La Fédération des enseignants de l’Ontario (FEO), qui représente environ 83.000 enseignants de l’élémentaire et autres travailleurs du secteur de l’enseignement, appuie le plan de réouverture du gouvernement. Tout ce qu’elle propose, ce sont quelques modifications mineures qui ne feront que très peu, voire rien, pour réduire la vague d’infections qui déferlera sur la province si le plan de rentrée des classes est mis en œuvre. «Les risques globaux seraient réduits dans l’ensemble du système scolaire public si le gouvernement mettait en œuvre des mesures clés comprenant l’accès à des jours de maladie payés, l’amélioration de la ventilation et la réduction de la taille des classes», a poliment noté la FEO dans une déclaration adressée au gouvernement Ford le mois dernier.

L’ancien président de la Fédération des enseignants des écoles secondaires de l’Ontario (FEESO), Harvey Bischof, qui a récemment quitté son poste syndical bien rémunéré pour se présenter sous la bannière des néo-démocrates proaustérité et proguerre aux élections ontariennes de l’année prochaine, a versé des larmes de crocodile sur les risques liés au plan de réouverture. Il a déclaré sur les ondes de BNN le mois dernier que les membres de la FEESO étaient inquiets à l’idée de retourner dans des classes pleines comptant jusqu’à 30 élèves. Il a ajouté que les enseignants étaient furieux qu’aucun fonds supplémentaire ne soit mis à disposition pour embaucher plus de personnel afin de réduire la taille des classes.

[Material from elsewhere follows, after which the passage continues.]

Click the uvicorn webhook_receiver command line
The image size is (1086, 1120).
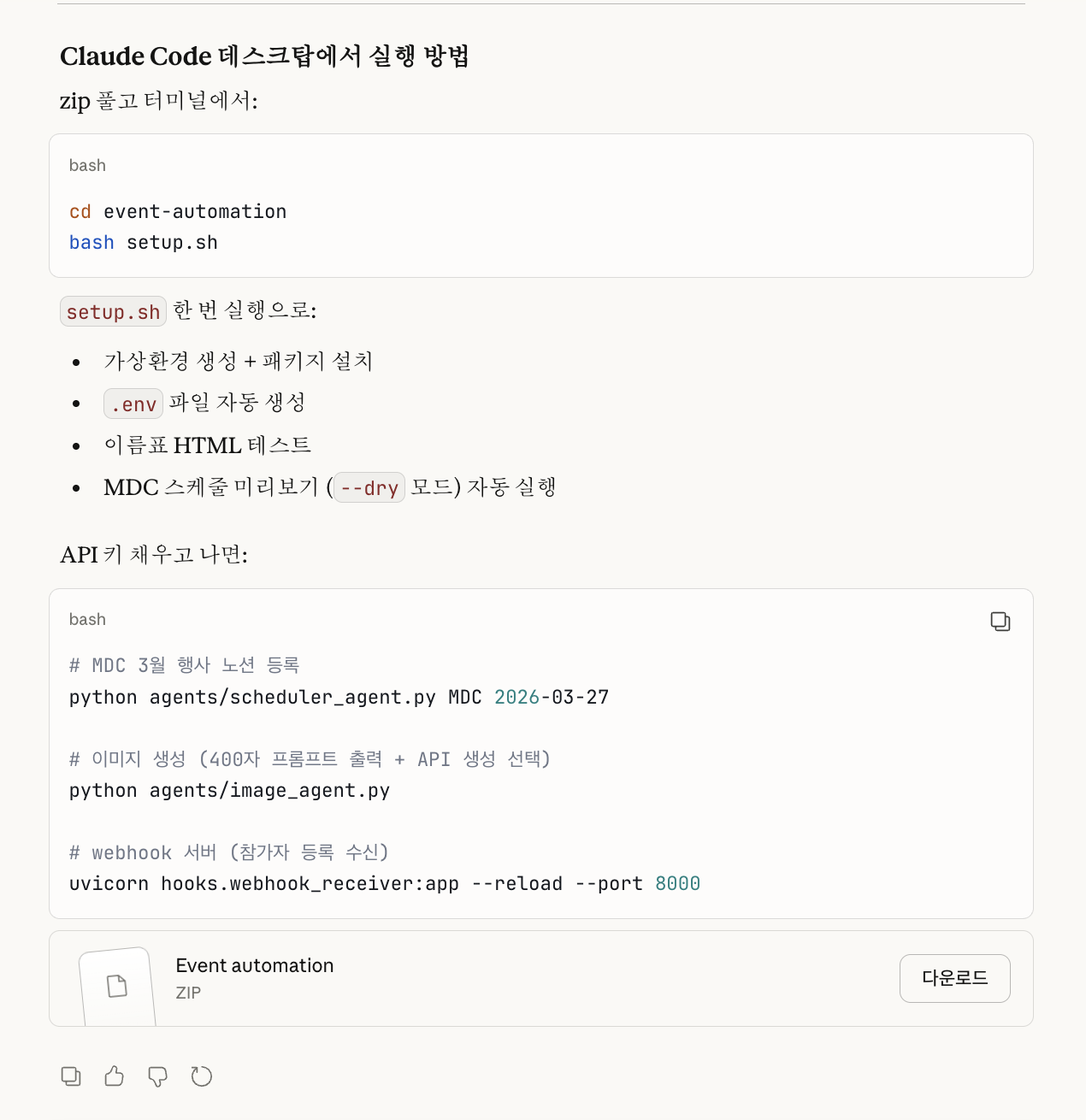coord(385,884)
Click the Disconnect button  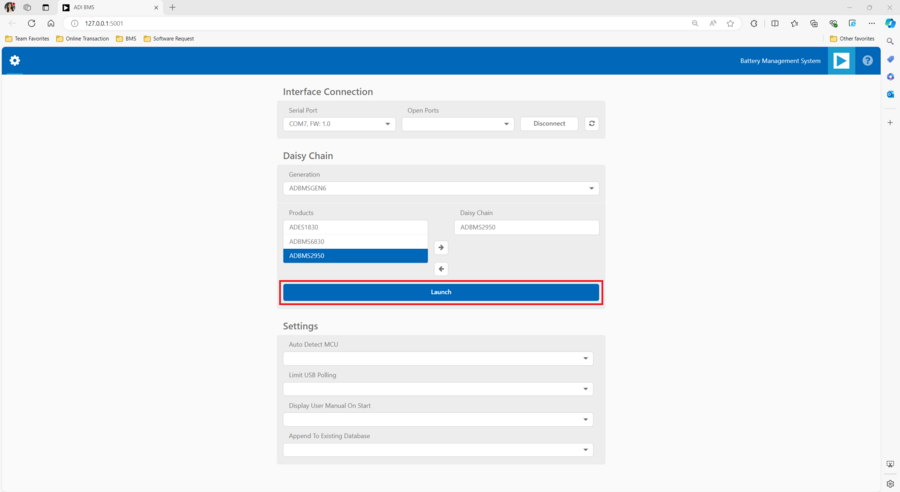(x=549, y=124)

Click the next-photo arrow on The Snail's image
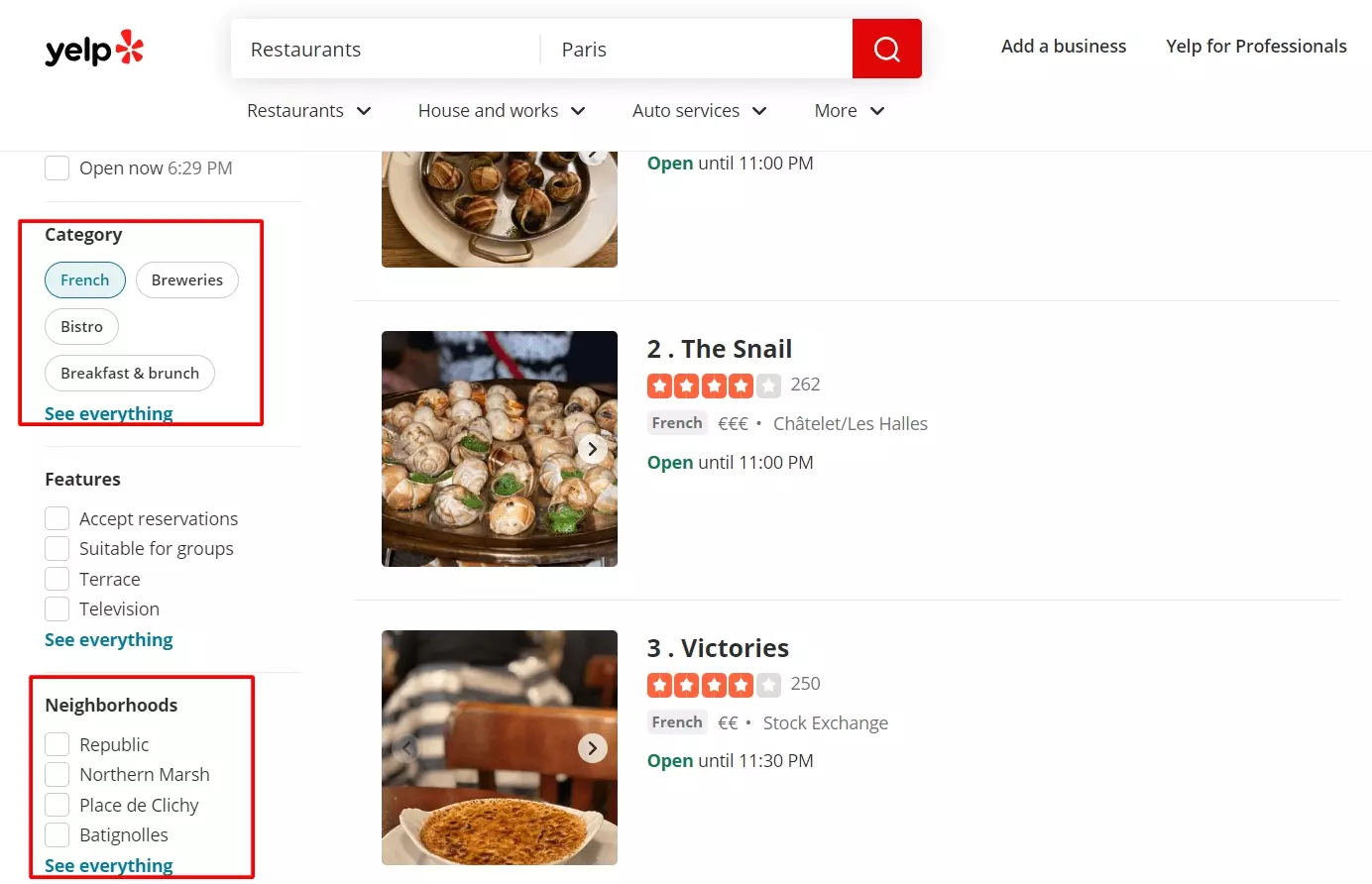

Après avoir brossé ce tableau désastreux, Bischof a ensuite clairement indiqué à son auditoire d’affaires que la FEESO ne sanctionnerait aucune action collective des enseignants contre le cours homicide du gouvernement. À la question de son interlocuteur: «Que se passera-t-il en septembre si les enseignants ne se sentent pas en sécurité?», Bischof a répondu: «Cela dépend de circonstances individuelles... Si un membre a un problème médical sous-jacent, nous nous attendons à ce qu’il obtienne une documentation médicale et ensuite nous nous attendons à un accommodement médical dans ces circonstances auquel l’enseignant a légalement droit... Dans certains cas, on pourrait potentiellement voir l’utilisation de la Loi sur la santé et la sécurité au travail et le refus de travailler lorsqu’un travailleur refuse un travail dangereux.»

Le message de Bischof et de la bureaucratie de la FEESO aux enseignants est clair: «Vous êtes laissés à vous même. Il n’y aura pas de lutte collective. En septembre, allez chercher un certificat médical si vous avez un problème de santé. Si vous ne vous sentez pas en sécurité au travail, opposez-vous tout seul contre votre école et déposez un rapport personnel auprès de la Commission des relations de travail de l’Ontario. Votre syndicat n’entreprendra aucune action collective au travail. Nous ne mobiliserons aucun autre enseignant en solidarité pour repousser avec force ce plan de réouverture irréfléchi, qui met en danger la vie des enseignants, des élèves et de leurs familles. Nous ne ferons en aucun cas quelque chose de scandaleux comme appeler à une grève générale pour mobiliser les millions d’enseignants et de membres du personnel de soutien à l’enseignement en Ontario et de partout ailleurs au Canada pour forcer des changements réels en politique. Non, vous êtes tous seuls. Merci pour vos cotisations syndicales!»

Les enseignants et le personnel de soutien à l’enseignement ainsi que leurs partisans parmi les élèves et les parents, doivent tirer les conclusions nécessaires du refus obstiné des syndicats de faire quoi que ce soit pour protéger la santé et la vie des travailleurs de l’enseignement et des enfants en résistant contre la campagne de rentrée des classes. Il faut construire un mouvement de masse de la classe ouvrière pour lutter pour la fermeture de toutes les écoles et des lieux de travail non essentiels, avec compensation complète pour tous les travailleurs, payée par les patrons et l’État, ainsi que l’adoption de tests de masse, la recherche des contacts, l’isolement des patients infectés, des directives de ports du masque et des vaccinations pour supprimer la transmission de la COVID-19. Ce mouvement doit unifier les éducateurs au niveau international, car ce n’est que sur la base d’une stratégie mondiale plaçant la protection de la vie humaine avant le profit des sociétés que la pandémie pourra être combattue.